Questions have been raised repeatedly about her well-being and the pressures she faced as Tuesday's individual women's competition approached — an event she's heavily favored to win.
IOC spokesman Mark Adams said mental health support had been offered to Valieva during the crisis.
"The support is there. But the first and primary obligation is for the team to look after its athlete," he said.
At the same time, this controversy has drawn renewed attention to the pervasive and systemic doping of athletes undertaken by Russian sports teams for years.
Russian doping program uncovered after Sochi Olympics
Russian athletes, including Valieva, are competing in Beijing under a dubious punishment regime that includes a ban on the flying of the Russian flag and the playing of the country's national anthem.
Those restrictions were put in place after investigations found Russia created a state-sponsored system of doping ahead of the Sochi Winter Olympics in 2014.

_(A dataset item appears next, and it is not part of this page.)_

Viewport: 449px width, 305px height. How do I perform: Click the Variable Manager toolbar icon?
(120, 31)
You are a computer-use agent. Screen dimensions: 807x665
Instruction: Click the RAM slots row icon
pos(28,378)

According to a report released by the World Anti-Doping Agency in 2016, Russian officials in Sochi would exchange tainted urine from their athletes who had been using banned substances with clean samples by passing them through a "mouse hole" drilled into the wall of the anti-doping lab.
When the urine was tested the next day, there were no signs of doping, according to the report.

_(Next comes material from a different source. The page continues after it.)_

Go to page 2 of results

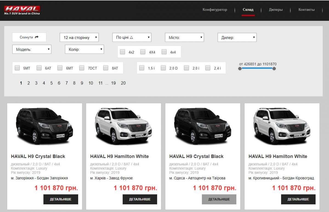[x=29, y=83]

Russians won 33 medals at the Sochi games - more than doubling their success from four years earlier in Vancouver.
The behavior was so egregious, WADA recommended all Russian athletes be banned from the 2016 Summer Olympics as a punishment, but the International Olympic Committee refused to take that step.
Instead the IOC has allowed Russians to continue competing at the Olympic Games, with Russian Olympic Committee athletes winning 17 medals in Beijing as of Monday.
While the question of Valieva's eligibility is now settled, it's unclear whether this incident — and the black eye it brought to these latest Games — will force the IOC to rethink and toughen its approach to Russia in future competitions.
IOC spokesman Mark Adams has refused to comment on any policy changes that might follow. But he said repeatedly this week he hopes WADA investigators will step up their probe into the behavior of the "entourage" around Valieva, including her coaches and doctors.
"We've asked in this case for WADA, we want WADA to investigate the entourage in this case," Adams said.
NPR's Russell Lewis contributed to this report.